Tujuan 1
Tuliskan sebagai daftar bernomor semua baris catatan mulai dari baris yang memuat "The width and height of the screenshot is (657, 570)." hingga baris yang memuat "I will 778,2266.", tanpa menyertakan baris kosong.

Teks yang Diberikan
--

Menuju konten utama

Nasib Bangunan Mewah Pulau D di Tengah Sengketa Reklamasi Jakarta

Selama kurun delapan bulan berlalu, banyak perubahan di pulau tersebut. Deretan rukan yang dulu masih rangka kini sudah berbentuk bangunan megah.

Nasib Bangunan Mewah Pulau D di Tengah Sengketa Reklamasi Jakarta
Deretan ruko telah berdiri di Pulau D hasil reklamasi yang disegel oleh Pemprov DKI, Jakarta, Kamis, (7/6/2018). tirto.id/Andrey Gromico

tirto.id - Sulit untuk menyangkal bahwa pembangunan di Pulau D Reklamasi Teluk Jakarta tak pernah berhenti bergeliat. Hamparan tanah kosong nan gersang pada 2014 itu kini ditumbuhi bangunan berupa rumah perkantoran (rukan) dan rumah tinggal. PT Kapuk Naga Indah (KNI), perusahaan tentakel milik Agung Sedayu Group yang mengembangkan pulau tersebut, menjanjikan hunian elite dan kawasan bisnis bernama "Golf Island" di atas Pulau tersebut.

Kepala Dinas Cipta Karya dan Tata Ruang DKI Jakarta Benny Agus Chandra mengatakan jumlah bangunan di pulau buatan itu mencapai 932 bangunan. Ini terdiri dari 212 unit rukan, 409 rumah tinggal tapak ukuran 60, serta 311 unit rumah dan rukan yang masih setengah.

Pembangunan di pulau seluas 312 hektare itu terus dikebut meski kata Beni, “belum memiliki IMB [Izin Mendirikan Bangunan] dan melanggar aturan tentang Tata Ruang di Jakarta.” Kondisi ini yang membuat bangunan tersebut kembali disegel Pemerintah Provinsi DKI Jakarta pada Kamis, 7 Juni 2018.

Terakhir kali saya datang ke Pulau D adalah pada Oktober 2017. Selama kurun delapan bulan berlalu, saya menyaksikan banyak perubahan di pulau tersebut. Deretan rukan yang dulu masih sebatas rangka kini sudah berbentuk bangunan utuh. Beberapa petak tanah kosong di bagian depan pulau juga telah berubah menjadi taman-taman asri. Tak hanya itu, jaringan telepon seluler juga sudah lancar dan dapat menangkap sinyal 4G.

Jika sudah beroperasi, kawasan ini akan terintegrasi dengan tujuh bisnis properti milik Agung Sedayu di Jakarta Utara: Bukit Golf Mediterania, Golf Residence Kemayoran, Menara Jakarta, Sedayu City di Kelapa Gading, The Mansion di Dukuh Golf Kemayoran, Ancol Mansion, dan Kelapa Gading Square.

Satu-satunya akses ke Pulau D adalah jembatan yang terhubung langsung dengan simpang Pantai Indah Kapuk dan jalan tol. Dari jembatan, pemandangan pertama yang akan dilihat pengunjung jika mendatangi pulau tersebut adalah rukan yang berdiri kokoh di sisi kiri dan kanan jalan.

Di belakang deretan rukan tersebut sebuah kompleks perumahan elite berdiri kokoh. Jalan-jalannya sudah dipasang paving blok dan dinding-dinding rumahnya dicat dengan warna seragam: perpaduan putih, cokelat dan apricot.

--

Catatan posisi target
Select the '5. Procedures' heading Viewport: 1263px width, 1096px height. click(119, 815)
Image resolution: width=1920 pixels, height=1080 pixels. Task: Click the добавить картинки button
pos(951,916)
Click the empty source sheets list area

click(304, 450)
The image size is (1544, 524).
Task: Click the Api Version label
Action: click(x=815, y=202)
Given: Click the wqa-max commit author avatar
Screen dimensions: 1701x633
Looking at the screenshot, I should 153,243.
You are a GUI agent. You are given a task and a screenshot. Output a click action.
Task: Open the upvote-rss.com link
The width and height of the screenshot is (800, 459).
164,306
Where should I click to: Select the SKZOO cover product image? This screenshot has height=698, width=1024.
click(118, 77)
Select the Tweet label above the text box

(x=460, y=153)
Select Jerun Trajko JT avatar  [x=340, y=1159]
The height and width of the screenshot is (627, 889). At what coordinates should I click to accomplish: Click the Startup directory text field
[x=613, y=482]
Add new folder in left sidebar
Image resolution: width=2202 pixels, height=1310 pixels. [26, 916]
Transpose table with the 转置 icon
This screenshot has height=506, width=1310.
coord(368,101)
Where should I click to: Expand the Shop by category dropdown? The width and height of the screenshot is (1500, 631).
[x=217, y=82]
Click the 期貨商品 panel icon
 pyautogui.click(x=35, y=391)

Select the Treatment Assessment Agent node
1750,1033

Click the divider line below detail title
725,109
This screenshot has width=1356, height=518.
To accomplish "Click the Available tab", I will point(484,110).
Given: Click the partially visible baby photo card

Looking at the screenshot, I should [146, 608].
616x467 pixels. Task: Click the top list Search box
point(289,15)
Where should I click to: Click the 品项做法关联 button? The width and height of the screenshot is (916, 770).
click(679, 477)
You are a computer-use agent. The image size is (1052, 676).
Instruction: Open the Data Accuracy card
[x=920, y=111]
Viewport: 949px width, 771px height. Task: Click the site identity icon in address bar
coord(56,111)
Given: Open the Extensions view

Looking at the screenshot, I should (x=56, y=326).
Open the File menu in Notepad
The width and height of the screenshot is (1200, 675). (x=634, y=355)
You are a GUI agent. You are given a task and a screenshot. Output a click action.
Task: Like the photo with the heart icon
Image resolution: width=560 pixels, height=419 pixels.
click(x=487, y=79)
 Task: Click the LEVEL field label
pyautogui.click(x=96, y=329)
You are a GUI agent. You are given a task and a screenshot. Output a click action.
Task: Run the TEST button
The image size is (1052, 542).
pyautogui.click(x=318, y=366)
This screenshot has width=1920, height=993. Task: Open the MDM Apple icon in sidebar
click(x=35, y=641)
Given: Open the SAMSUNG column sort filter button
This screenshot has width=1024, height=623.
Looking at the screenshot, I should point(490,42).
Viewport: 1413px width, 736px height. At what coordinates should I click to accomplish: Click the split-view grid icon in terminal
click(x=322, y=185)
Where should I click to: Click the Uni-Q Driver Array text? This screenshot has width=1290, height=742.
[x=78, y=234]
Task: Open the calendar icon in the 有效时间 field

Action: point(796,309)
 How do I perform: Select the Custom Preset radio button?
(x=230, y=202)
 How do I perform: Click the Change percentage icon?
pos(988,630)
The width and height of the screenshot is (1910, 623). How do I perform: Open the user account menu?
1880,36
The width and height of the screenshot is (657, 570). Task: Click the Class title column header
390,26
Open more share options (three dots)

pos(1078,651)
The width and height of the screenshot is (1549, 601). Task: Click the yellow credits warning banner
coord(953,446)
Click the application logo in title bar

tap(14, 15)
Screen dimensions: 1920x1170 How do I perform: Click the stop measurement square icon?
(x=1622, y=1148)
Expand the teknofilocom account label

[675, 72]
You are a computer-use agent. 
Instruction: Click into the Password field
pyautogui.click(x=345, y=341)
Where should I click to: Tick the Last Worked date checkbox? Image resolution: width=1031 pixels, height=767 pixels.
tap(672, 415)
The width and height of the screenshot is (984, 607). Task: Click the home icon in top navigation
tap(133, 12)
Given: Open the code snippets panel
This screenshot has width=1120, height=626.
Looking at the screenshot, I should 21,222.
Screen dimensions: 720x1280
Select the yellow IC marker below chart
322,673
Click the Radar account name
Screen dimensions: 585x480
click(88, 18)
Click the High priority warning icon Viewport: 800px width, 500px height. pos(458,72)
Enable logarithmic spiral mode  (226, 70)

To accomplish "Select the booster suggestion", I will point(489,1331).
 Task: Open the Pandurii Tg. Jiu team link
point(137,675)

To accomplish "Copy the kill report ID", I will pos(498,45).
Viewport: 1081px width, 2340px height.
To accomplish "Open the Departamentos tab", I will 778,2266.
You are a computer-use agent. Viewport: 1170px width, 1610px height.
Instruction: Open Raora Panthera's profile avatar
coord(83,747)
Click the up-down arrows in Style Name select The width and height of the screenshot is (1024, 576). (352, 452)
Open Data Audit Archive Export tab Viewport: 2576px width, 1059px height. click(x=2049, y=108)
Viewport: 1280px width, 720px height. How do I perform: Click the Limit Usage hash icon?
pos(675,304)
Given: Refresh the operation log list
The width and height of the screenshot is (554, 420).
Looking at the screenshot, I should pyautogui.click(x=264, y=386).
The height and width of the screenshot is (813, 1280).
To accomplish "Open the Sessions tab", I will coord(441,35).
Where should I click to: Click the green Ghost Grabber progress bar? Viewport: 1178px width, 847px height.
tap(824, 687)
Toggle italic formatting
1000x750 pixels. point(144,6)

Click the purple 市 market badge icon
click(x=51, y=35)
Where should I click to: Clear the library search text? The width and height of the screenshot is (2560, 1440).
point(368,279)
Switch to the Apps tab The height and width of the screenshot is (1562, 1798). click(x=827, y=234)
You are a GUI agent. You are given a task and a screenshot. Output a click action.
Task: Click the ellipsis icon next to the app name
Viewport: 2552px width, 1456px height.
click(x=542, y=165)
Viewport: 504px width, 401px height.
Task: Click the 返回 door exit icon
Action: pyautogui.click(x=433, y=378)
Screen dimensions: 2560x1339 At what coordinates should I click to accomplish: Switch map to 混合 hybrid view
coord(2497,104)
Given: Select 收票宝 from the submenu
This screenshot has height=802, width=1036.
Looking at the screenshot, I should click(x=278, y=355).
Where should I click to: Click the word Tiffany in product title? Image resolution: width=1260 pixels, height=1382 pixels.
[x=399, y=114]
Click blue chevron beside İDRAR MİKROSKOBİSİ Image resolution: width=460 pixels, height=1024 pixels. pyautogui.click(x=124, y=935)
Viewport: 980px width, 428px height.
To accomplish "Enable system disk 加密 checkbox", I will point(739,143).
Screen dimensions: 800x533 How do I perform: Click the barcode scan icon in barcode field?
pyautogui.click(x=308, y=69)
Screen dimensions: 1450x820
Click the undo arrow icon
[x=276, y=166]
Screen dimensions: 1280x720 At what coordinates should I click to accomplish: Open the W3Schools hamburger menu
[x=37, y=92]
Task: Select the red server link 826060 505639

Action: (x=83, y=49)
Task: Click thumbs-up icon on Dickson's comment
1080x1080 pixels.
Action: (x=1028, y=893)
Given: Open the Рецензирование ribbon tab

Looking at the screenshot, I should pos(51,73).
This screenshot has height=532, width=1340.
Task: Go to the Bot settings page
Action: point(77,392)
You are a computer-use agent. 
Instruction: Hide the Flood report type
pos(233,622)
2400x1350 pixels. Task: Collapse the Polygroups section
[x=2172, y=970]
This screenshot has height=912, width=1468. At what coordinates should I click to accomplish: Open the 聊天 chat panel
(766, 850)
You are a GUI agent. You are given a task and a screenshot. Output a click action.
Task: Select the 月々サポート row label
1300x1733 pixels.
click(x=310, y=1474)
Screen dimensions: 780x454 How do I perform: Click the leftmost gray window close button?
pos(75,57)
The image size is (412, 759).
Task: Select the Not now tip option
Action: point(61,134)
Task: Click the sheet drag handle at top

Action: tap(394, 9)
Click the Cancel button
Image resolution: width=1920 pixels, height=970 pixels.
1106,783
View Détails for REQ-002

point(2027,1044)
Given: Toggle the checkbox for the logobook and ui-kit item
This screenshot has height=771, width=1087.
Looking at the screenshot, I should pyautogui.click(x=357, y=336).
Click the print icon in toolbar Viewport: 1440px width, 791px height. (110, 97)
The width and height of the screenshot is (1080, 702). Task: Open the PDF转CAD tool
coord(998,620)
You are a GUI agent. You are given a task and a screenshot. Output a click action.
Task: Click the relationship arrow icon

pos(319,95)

--

Tujuan 2
Menurut artikel tentang Pulau D, mengapa bangunan di pulau itu kembali disegel Pemerintah Provinsi DKI Jakarta pada Kamis, 7 Juni 2018?

Penyelesaian Soal 1
1. The width and height of the screenshot is (657, 570). Task: Click the Class title column header
2. 390,26
3. Open more share options (three dots)
4. pos(1078,651)
5. The width and height of the screenshot is (1549, 601). Task: Click the yellow credits warning banner
6. coord(953,446)
7. Click the application logo in title bar
8. tap(14, 15)
9. Screen dimensions: 1920x1170 How do I perform: Click the stop measurement square icon?
10. (x=1622, y=1148)
11. Expand the teknofilocom account label
12. [675, 72]
13. You are a computer-use agent. 
14. Instruction: Click into the Password field
15. pyautogui.click(x=345, y=341)
16. Where should I click to: Tick the Last Worked date checkbox? Image resolution: width=1031 pixels, height=767 pixels.
17. tap(672, 415)
18. The width and height of the screenshot is (984, 607). Task: Click the home icon in top navigation
19. tap(133, 12)
20. Given: Open the code snippets panel
21. This screenshot has width=1120, height=626.
22. Looking at the screenshot, I should 21,222.
23. Screen dimensions: 720x1280
24. Select the yellow IC marker below chart
25. 322,673
26. Click the Radar account name
27. Screen dimensions: 585x480
28. click(88, 18)
29. Click the High priority warning icon Viewport: 800px width, 500px height. pos(458,72)
30. Enable logarithmic spiral mode  (226, 70)
31. To accomplish "Select the booster suggestion", I will point(489,1331).
32.  Task: Open the Pandurii Tg. Jiu team link
33. point(137,675)
34. To accomplish "Copy the kill report ID", I will pos(498,45).
35. Viewport: 1081px width, 2340px height.
36. To accomplish "Open the Departamentos tab", I will 778,2266.

Penyelesaian Soal 2
Bangunan-bangunan itu disegel karena pembangunannya terus dikebut meskipun belum memiliki IMB (Izin Mendirikan Bangunan). Pembangunan itu juga melanggar aturan tentang tata ruang di Jakarta.